## Instructions
1. From the news story on IT grants for insurance exchanges, reproduce word for word the part that opens with the words containing "IT systems in the" and closes with "administering subsidy payments.".
2. Return each line of the records that holds the string "output", matching upper and lower case exactly.

## Source extract
By John Reichard, CQ HealthBeat Editor

October 29, 2010 -- Already stressed by many implementation headaches from the new health overhaul law, states have a real migraine when it comes to the IT challenge in setting up fast, accurate computer systems for insurance exchanges. Federal officials Friday announced a grant program they hope will ease the pain.

IT systems in the exchanges will have to handle a variety of complex transactions: finding the right health plan, determining the eligibility of applicants for coverage programs, enrolling people in plans, and administering subsidy payments.

Exchange IT systems will have to interact smoothly with databases operated by states, the Internal Revenue Service and health plans to get the job done. And if they don't, consumers using the exchanges will get frustrated and angry, potentially causing a backlash against the law.

The Department of Health and Health Services (HHS) said it will award "innovator grants" to five entities, whether individual states or coalitions of states, to design and implement leading-edge IT systems HHS aims to promote as models for other states to follow.

Officials wouldn't say, however, how much money they will pay out. "We are looking for the states to establish the parameters of the project, how ambitious they want to be, and what those costs would be," Joel Ario, an HHS official, told reporters in a telephone press briefing Friday. Ario is director of the Office of Health Insurance Exchanges in the HHS Office of Consumer Information and Insurance Oversight.

Ario said states not chosen for the grants will save money because they won't have to reinvent the wheel—they can simply use the same designs as those developed by the grant recipients. That approach will make it easier for HHS to evaluate IT systems in deciding whether to certify that an exchange is ready to handle its duties under the overhaul law.

States must obtain that certification by 2013; exchanges must begin operating under the law by 2014. The residents of states that fail to obtain certification will be required to use a federal insurance exchange.

HHS said in a news release that the two-year grants will be awarded by Feb. 15 to five applicants "that have ambitious yet achievable proposals that can yield IT models and best practices that will benefit all states."

All states, including the five awarded grants under the program, will be able to apply in February for other federal grant money to cover the costs of creating the exchanges. But once they are established, states will have to find other funding sources.

"It's going to take a lot to make it work," Washington and Lee University Law professor Timothy Jost said last week concerning the IT challenges exchanges must master. "If we flop there, the exchanges could be a miserable failure," Jost told a Washington, D.C. forum. "If people apply for tax credits and don't hear for weeks and then things get screwed up and they have to come in somewhere and provide lots of documents that's going to be a disaster," he said.

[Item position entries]
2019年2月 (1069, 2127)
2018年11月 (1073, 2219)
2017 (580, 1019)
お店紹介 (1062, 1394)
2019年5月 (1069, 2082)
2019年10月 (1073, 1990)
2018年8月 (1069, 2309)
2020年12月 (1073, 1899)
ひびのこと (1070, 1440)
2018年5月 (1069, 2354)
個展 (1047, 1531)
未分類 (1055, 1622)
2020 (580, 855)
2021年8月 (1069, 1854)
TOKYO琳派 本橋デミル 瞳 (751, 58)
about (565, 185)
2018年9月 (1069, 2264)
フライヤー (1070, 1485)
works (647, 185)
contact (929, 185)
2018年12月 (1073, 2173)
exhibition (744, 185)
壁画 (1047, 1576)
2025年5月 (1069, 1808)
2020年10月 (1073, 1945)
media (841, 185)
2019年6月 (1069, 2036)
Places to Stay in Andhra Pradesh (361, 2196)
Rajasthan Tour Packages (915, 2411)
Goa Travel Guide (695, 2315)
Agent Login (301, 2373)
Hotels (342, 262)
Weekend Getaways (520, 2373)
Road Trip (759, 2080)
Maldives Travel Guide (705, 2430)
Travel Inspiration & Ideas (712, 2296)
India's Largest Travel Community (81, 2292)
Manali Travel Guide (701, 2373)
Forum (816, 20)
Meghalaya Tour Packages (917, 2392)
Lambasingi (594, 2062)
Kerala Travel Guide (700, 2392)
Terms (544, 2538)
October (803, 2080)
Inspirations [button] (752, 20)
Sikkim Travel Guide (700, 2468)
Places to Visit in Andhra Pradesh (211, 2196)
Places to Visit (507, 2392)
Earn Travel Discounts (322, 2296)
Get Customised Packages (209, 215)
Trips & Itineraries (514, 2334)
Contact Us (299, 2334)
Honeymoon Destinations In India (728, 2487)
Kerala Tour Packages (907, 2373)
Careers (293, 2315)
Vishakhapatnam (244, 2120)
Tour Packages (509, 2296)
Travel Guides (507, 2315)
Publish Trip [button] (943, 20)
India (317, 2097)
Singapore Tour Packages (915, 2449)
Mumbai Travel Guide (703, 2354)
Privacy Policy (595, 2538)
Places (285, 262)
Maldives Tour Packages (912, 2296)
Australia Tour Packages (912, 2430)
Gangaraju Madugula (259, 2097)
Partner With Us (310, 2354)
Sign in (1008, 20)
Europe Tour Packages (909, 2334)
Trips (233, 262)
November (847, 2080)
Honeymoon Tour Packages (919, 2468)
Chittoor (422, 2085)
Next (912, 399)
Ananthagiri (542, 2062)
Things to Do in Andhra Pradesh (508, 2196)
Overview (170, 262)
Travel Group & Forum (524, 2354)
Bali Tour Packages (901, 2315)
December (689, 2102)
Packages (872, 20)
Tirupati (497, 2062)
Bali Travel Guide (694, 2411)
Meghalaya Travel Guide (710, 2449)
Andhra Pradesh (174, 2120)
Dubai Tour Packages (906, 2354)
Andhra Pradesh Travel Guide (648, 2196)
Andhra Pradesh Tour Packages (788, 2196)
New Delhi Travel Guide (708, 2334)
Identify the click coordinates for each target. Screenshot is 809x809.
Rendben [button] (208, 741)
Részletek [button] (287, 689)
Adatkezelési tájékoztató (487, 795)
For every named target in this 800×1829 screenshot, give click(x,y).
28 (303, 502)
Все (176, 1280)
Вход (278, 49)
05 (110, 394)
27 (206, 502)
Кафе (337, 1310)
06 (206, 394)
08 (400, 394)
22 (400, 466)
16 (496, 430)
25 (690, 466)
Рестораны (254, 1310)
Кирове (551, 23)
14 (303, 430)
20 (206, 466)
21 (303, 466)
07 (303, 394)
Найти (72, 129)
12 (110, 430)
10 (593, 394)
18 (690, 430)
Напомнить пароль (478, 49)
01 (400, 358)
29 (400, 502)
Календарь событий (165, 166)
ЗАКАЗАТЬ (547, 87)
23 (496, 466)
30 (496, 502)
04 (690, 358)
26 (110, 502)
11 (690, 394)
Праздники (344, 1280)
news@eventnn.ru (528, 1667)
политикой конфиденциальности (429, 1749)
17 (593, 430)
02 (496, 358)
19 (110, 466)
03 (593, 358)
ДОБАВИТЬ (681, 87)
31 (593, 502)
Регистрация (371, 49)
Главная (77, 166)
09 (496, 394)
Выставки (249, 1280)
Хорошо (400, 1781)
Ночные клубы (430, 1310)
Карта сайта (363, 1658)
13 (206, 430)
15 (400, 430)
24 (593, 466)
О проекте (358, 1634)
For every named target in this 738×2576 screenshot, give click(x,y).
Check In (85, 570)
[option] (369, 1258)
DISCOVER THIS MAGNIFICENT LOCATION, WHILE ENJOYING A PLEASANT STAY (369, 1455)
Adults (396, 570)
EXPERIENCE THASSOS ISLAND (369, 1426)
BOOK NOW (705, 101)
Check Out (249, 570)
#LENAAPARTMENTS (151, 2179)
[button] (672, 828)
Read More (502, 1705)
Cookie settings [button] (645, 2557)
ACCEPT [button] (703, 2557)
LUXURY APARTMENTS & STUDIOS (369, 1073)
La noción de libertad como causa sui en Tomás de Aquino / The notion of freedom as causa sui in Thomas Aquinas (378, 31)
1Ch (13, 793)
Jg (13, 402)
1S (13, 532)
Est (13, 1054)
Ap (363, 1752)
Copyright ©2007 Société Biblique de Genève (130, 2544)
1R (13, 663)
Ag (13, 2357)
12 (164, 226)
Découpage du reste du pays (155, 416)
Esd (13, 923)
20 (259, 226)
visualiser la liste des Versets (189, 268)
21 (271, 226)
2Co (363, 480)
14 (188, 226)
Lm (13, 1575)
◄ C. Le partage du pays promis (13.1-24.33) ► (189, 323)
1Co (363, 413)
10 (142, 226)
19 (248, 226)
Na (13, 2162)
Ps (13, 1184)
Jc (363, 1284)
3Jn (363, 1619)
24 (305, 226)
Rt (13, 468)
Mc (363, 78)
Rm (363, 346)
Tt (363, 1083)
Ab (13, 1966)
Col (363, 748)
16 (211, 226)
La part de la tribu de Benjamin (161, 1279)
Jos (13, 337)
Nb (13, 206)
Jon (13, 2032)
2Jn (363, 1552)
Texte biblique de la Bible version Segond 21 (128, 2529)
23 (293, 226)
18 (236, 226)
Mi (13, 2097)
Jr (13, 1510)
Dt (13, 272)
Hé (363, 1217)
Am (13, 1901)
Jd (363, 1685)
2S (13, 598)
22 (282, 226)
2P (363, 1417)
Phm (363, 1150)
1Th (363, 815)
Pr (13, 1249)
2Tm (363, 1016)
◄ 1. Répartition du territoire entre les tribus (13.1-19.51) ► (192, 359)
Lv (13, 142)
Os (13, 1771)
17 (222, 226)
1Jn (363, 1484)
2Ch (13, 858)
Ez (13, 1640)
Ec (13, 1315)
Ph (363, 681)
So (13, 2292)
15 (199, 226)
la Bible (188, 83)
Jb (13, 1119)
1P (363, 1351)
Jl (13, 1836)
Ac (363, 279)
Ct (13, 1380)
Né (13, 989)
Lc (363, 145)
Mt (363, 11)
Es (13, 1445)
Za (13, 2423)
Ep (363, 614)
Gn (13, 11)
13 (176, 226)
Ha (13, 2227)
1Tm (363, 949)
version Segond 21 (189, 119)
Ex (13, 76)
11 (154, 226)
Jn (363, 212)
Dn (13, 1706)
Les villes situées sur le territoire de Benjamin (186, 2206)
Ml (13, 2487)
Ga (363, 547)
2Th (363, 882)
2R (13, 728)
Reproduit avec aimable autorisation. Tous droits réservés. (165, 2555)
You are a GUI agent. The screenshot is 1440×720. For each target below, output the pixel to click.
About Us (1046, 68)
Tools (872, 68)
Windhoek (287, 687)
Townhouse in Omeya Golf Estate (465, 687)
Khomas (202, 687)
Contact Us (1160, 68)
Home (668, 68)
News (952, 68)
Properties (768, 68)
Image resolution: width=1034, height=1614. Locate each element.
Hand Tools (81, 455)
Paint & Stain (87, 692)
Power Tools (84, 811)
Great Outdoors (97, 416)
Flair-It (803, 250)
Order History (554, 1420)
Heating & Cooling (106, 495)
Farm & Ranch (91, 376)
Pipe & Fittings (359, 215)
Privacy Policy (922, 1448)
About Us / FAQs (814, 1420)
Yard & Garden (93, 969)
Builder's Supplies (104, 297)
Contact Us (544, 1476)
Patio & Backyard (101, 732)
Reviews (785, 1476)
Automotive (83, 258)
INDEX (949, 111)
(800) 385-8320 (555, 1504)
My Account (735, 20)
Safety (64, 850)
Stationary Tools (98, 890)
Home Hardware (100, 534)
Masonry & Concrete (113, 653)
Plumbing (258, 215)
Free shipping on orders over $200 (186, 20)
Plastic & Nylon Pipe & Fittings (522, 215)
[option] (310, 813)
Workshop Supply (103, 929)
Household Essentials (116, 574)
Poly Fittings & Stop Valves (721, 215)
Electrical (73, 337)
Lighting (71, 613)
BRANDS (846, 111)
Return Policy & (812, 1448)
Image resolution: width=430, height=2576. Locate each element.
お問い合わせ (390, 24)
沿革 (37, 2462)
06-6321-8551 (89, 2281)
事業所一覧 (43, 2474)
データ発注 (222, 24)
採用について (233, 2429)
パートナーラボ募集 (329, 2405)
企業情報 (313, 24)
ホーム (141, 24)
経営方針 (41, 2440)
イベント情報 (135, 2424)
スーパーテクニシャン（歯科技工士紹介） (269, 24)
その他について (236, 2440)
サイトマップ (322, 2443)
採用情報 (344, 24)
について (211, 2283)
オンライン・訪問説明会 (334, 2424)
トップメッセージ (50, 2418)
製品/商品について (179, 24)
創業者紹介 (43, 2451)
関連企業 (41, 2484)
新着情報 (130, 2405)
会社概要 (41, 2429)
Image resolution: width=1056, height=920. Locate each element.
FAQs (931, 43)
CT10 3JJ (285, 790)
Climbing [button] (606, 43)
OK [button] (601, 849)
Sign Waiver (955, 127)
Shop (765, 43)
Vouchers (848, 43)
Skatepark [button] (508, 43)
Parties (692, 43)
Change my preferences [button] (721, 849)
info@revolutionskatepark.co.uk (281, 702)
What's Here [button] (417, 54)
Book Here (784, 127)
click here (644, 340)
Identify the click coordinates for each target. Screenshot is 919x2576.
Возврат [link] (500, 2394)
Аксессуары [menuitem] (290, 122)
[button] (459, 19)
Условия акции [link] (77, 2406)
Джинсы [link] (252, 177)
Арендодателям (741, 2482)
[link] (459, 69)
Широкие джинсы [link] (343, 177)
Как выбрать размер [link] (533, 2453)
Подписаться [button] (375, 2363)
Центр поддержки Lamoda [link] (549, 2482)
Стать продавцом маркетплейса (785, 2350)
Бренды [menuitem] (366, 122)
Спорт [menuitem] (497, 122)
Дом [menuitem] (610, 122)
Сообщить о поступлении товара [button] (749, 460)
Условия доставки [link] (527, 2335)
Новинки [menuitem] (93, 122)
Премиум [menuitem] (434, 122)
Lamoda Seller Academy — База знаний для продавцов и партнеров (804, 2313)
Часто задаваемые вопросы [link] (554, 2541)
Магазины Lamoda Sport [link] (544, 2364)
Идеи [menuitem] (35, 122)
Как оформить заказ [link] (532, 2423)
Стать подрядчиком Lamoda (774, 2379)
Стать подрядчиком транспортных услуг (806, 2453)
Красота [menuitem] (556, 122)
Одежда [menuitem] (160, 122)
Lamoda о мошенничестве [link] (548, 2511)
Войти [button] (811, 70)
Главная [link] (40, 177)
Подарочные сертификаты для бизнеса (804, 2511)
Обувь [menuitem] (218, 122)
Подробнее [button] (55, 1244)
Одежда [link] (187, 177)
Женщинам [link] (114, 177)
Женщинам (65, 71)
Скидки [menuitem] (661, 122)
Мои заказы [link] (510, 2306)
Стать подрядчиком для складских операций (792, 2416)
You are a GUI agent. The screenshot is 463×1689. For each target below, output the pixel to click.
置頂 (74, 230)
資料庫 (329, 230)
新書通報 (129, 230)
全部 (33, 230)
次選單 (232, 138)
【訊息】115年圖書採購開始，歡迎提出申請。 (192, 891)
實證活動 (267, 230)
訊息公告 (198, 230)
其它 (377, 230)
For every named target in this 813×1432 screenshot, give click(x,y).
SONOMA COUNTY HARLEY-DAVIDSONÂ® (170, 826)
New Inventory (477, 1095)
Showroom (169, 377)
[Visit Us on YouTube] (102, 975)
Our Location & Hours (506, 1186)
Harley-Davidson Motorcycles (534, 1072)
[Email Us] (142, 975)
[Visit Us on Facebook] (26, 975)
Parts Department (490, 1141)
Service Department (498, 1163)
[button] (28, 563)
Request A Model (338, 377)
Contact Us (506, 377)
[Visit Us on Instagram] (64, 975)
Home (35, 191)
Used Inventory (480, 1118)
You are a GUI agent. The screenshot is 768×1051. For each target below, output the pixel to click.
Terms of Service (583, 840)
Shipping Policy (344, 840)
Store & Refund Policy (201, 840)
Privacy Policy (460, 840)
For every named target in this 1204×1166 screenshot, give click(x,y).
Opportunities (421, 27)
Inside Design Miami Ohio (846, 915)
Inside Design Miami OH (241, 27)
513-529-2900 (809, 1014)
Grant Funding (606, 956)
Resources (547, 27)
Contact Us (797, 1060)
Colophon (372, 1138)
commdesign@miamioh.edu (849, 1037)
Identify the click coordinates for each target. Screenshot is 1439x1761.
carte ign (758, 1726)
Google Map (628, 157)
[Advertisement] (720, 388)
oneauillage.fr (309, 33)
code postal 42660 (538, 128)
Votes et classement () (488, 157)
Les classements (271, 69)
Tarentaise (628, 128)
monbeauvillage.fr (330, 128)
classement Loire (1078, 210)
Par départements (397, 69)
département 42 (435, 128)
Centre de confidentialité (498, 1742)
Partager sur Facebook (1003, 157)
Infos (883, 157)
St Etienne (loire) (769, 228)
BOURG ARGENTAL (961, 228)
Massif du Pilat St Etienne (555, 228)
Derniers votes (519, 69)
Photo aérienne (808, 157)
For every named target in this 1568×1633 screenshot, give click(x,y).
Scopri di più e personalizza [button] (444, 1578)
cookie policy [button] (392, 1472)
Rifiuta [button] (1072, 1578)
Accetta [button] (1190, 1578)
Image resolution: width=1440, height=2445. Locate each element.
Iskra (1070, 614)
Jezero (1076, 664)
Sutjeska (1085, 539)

## Answers for the exercise
1.
IT systems in the exchanges will have to handle a variety of complex transactions: finding the right health plan, determining the eligibility of applicants for coverage programs, enrolling people in plans, and administering subsidy payments.

2.
You are a GUI agent. The screenshot is 1440×720. For each target below, output the pixel to click.
You are a GUI agent. The screenshot is 463×1689. For each target below, output the pixel to click.
You are a GUI agent. The screenshot is 768×1051. For each target below, output the pixel to click.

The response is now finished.